Christiana had never been what her mother would have called a “normal girl.” All her friends were boys instead of girls; her standard uniform was a long-sleeved shirt and a pair of running shorts instead of a flowery dress; she asked for posters of football players instead of boy bands; and now, to top it all off, she was as fast a jaguar and twice as strong.
It wasn’t something Christiana had aspired to. Sure, she wanted to be the fastest person on the pitch, and she’d always envied the girls who could kick the ball across half the field, but being short meant these were probably just more things out of her reach. Then one Saturday, while taking shots against her friend and reliable goalie Raul S., something strange happened. Her foot touched the ball, and it rocketed past Raul S. before he could even stretch out his hands, continuing right through the goal’s net.
“Jesus, Christiana. You could’ve taken my head off with a shot like that. Where did that come from? Better question: where did it go?”

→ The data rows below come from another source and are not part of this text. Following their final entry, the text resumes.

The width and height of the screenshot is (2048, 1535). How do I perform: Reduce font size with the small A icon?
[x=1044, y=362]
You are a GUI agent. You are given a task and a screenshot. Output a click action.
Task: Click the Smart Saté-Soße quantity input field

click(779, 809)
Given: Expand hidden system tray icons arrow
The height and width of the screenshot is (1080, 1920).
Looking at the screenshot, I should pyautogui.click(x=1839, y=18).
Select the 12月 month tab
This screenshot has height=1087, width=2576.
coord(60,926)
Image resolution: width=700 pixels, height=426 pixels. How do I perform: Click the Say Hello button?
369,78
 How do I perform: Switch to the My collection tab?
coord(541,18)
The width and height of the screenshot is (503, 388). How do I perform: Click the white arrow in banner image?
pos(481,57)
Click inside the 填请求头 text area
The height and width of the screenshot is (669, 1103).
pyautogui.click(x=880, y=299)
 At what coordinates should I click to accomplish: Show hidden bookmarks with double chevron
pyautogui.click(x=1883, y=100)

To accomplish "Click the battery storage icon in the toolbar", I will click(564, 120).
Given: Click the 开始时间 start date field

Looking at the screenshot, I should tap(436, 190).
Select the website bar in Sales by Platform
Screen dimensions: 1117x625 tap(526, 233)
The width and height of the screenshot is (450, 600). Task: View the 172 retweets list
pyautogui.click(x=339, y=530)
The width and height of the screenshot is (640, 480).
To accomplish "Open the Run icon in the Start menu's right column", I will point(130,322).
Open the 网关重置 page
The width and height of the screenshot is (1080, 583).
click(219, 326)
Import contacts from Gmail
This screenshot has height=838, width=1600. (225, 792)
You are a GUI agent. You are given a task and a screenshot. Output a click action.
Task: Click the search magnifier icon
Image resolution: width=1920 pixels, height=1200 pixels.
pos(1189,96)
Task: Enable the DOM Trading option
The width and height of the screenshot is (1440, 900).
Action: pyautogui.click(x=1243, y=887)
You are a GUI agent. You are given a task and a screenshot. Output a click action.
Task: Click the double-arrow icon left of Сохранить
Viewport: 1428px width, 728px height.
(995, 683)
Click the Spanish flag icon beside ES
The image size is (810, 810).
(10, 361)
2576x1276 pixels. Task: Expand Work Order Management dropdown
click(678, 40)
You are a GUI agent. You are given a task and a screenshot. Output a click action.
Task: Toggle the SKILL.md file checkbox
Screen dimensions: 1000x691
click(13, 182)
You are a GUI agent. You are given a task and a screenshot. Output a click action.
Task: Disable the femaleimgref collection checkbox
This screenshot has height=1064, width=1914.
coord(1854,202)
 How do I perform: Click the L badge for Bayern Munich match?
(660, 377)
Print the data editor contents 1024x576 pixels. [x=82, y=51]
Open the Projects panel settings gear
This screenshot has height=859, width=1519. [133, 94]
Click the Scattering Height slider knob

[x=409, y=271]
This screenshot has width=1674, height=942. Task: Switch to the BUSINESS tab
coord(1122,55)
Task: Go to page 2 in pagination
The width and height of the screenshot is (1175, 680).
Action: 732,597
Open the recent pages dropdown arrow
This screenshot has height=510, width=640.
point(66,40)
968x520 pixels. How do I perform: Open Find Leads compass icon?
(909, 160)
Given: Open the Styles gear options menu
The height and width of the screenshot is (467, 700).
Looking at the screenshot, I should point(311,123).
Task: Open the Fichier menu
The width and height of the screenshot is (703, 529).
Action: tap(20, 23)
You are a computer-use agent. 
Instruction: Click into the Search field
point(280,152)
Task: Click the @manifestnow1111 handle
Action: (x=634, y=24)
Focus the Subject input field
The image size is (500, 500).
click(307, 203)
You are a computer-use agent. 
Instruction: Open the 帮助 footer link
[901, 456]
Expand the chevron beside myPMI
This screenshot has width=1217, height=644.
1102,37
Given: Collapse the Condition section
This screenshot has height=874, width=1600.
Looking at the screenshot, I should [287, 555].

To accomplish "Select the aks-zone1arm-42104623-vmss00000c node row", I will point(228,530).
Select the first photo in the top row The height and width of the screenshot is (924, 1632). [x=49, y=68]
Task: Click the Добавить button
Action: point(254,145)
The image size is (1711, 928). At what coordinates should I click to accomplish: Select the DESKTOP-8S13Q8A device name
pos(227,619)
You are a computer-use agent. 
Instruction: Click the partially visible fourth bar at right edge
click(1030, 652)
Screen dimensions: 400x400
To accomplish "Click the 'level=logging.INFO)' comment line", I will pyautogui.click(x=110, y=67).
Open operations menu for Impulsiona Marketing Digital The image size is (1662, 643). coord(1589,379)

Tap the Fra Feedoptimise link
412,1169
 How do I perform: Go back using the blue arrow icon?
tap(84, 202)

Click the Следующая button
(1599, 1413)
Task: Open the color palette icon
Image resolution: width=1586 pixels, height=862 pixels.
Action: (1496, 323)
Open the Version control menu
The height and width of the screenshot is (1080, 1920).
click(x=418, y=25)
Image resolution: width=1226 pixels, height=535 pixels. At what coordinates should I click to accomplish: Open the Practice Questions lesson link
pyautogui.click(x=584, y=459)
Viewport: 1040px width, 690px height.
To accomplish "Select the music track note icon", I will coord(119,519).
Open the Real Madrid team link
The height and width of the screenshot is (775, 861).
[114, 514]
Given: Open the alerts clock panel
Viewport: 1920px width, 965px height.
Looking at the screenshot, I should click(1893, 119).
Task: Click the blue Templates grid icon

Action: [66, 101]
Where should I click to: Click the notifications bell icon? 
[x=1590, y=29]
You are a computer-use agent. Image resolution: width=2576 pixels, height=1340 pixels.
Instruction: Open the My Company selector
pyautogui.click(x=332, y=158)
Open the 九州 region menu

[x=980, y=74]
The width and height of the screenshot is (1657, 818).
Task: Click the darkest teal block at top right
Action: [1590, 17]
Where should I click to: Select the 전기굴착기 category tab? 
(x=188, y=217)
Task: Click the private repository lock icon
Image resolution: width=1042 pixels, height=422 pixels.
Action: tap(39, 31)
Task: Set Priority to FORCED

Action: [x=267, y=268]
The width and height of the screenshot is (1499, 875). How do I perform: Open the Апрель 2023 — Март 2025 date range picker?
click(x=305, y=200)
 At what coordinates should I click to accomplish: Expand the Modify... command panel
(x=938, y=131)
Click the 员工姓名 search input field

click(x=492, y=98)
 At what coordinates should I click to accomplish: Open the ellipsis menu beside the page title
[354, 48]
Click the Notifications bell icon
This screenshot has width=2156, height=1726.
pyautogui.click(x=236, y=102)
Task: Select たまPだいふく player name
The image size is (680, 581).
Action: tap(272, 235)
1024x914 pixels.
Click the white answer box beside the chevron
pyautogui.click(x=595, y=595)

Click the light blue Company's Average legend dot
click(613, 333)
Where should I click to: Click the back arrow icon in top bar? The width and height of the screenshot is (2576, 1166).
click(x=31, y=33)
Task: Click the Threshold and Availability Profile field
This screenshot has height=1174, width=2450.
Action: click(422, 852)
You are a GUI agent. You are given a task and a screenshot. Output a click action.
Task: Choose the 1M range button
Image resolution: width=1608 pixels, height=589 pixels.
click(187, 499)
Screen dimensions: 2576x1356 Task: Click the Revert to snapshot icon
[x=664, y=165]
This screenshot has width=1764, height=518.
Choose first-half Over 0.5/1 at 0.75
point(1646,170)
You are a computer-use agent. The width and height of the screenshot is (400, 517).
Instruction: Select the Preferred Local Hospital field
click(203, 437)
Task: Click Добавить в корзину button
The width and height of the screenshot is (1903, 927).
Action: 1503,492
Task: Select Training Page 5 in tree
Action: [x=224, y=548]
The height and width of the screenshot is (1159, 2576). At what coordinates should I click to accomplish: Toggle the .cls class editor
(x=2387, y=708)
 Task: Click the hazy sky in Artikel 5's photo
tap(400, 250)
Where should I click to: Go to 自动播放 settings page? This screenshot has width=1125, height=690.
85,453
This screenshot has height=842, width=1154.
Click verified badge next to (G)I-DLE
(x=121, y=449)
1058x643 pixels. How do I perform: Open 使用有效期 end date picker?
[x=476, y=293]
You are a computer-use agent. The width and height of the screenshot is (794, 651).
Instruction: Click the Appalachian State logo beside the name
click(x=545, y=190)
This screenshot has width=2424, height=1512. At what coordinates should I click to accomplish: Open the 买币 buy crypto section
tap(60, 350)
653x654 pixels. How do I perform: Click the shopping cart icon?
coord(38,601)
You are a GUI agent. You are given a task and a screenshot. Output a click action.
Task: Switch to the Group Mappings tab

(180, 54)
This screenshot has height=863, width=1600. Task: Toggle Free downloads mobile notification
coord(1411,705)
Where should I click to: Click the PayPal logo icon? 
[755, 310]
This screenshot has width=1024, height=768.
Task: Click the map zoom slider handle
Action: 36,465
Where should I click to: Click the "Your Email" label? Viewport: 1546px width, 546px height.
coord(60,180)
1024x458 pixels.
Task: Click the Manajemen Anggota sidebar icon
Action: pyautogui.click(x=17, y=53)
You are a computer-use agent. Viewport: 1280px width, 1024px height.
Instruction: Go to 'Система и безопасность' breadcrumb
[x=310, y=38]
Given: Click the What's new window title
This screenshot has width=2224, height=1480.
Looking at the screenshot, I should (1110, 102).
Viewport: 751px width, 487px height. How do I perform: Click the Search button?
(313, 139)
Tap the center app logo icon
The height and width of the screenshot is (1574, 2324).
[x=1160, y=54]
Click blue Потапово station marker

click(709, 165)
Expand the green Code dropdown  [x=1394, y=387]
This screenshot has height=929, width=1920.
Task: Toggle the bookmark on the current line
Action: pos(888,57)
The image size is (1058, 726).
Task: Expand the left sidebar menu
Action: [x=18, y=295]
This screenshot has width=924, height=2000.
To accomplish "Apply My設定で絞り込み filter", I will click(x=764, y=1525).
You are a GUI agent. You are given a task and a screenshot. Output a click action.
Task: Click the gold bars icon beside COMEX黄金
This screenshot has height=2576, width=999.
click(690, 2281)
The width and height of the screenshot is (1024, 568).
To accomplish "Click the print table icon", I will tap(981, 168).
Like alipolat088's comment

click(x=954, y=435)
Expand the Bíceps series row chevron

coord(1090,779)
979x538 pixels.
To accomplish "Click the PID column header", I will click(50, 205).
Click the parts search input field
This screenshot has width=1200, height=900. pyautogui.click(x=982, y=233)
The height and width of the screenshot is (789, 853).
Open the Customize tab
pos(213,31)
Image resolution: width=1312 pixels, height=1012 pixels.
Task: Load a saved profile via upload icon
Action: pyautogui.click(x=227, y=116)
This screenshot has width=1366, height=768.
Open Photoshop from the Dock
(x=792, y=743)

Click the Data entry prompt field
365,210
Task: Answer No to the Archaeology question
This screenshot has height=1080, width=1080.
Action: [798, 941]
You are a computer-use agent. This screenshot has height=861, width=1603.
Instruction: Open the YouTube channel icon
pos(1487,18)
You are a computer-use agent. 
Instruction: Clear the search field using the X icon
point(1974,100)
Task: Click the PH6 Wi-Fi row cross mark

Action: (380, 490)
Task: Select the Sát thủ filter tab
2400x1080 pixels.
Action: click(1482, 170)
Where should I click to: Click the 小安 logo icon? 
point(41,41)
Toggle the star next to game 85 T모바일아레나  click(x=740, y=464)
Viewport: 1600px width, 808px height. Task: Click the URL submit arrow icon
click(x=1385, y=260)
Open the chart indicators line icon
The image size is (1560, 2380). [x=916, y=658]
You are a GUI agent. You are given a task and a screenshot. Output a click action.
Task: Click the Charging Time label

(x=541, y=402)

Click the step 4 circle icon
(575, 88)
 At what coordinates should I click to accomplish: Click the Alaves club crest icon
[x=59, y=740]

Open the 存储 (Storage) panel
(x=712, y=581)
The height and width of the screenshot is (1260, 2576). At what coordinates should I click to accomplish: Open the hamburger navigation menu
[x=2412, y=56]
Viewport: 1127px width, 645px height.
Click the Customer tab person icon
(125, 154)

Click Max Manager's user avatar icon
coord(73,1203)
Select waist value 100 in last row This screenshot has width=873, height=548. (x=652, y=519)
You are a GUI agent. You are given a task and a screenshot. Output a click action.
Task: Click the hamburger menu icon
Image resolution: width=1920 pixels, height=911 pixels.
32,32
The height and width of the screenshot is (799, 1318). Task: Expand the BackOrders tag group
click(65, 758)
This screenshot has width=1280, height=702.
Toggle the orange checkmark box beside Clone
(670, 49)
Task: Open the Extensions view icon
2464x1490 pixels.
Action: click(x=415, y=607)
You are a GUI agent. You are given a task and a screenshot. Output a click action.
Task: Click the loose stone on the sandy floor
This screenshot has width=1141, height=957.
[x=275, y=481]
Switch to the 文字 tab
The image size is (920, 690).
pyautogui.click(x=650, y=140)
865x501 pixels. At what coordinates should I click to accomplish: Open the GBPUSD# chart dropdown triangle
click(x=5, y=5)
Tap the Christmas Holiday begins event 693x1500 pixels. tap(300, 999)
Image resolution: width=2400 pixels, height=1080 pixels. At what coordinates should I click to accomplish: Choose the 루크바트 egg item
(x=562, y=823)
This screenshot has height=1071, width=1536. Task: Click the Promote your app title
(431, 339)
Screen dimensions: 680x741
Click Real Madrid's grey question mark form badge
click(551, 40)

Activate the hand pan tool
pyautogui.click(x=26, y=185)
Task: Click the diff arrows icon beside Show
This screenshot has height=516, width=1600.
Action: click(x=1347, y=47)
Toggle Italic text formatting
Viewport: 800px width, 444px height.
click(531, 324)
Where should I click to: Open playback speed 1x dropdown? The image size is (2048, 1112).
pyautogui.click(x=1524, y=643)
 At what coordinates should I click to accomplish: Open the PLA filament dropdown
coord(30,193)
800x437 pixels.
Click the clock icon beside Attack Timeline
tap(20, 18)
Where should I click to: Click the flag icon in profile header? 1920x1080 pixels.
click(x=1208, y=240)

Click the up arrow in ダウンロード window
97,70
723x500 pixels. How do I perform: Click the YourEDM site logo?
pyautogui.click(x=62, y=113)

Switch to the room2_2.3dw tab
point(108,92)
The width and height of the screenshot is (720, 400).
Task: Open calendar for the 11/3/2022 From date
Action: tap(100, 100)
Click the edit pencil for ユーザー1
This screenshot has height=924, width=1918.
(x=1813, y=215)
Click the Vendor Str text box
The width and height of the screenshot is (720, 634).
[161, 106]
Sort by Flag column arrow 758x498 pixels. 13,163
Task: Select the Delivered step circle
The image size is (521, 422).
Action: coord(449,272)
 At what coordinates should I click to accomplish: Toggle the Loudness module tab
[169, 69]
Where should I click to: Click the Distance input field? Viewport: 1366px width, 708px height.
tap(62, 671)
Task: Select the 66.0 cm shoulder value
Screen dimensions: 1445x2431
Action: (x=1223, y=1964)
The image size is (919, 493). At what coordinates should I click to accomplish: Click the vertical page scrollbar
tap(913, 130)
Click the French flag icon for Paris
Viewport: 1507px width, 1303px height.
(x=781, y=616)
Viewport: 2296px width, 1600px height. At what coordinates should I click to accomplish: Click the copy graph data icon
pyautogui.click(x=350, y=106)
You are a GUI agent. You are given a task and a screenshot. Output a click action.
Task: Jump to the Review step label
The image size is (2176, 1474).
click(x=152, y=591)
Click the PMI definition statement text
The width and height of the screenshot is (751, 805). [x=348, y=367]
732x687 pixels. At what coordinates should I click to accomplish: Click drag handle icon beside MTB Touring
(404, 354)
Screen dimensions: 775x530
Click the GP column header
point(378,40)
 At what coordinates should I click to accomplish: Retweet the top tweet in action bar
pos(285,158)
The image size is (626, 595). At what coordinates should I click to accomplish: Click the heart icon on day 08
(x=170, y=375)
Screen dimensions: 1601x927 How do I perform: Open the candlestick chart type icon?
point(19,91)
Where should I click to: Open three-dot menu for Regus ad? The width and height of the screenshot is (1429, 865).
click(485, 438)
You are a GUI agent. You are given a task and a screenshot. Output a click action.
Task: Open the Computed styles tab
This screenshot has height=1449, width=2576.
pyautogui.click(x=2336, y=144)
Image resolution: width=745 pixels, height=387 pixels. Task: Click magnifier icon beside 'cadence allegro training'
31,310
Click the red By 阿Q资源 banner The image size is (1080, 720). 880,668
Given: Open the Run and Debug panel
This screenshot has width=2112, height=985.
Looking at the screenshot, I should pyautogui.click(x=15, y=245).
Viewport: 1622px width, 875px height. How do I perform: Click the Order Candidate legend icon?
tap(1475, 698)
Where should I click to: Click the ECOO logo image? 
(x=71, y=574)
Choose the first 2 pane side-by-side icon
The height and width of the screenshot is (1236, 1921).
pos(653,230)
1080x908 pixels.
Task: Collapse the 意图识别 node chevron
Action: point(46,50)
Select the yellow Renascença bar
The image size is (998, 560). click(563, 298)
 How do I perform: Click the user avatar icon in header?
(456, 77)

They followed the ball’s trajectory and found it in the parking lot behind the park. Embedded in a car’s driver side door. The impact had bent the door’s metal around the football, and when the two failed to unstick it quickly, they simply ran away. Christiana ran faster. She had reached her parents’ apartment, poured a glass of water, and changed out of her clothes before Raul S. arrived. But Raul S. had run straight there from the park. And Raul S. was the second-fastest boy on the school team.
“You know what this means, right Christiana? You’re, like, some kind of superhero.”
Christiana certainly hoped that was not the case. She didn’t need any responsibility piled on top of her schoolwork and practicing to make a college football program notice her. She didn’t need to worry about not qualifying for the team because she was some kind of freak, or government agents kidnapping her to perform experiments, or accidentally crushing a boy’s ribs while she was trying to hug him. Raul S. was less pessimistic.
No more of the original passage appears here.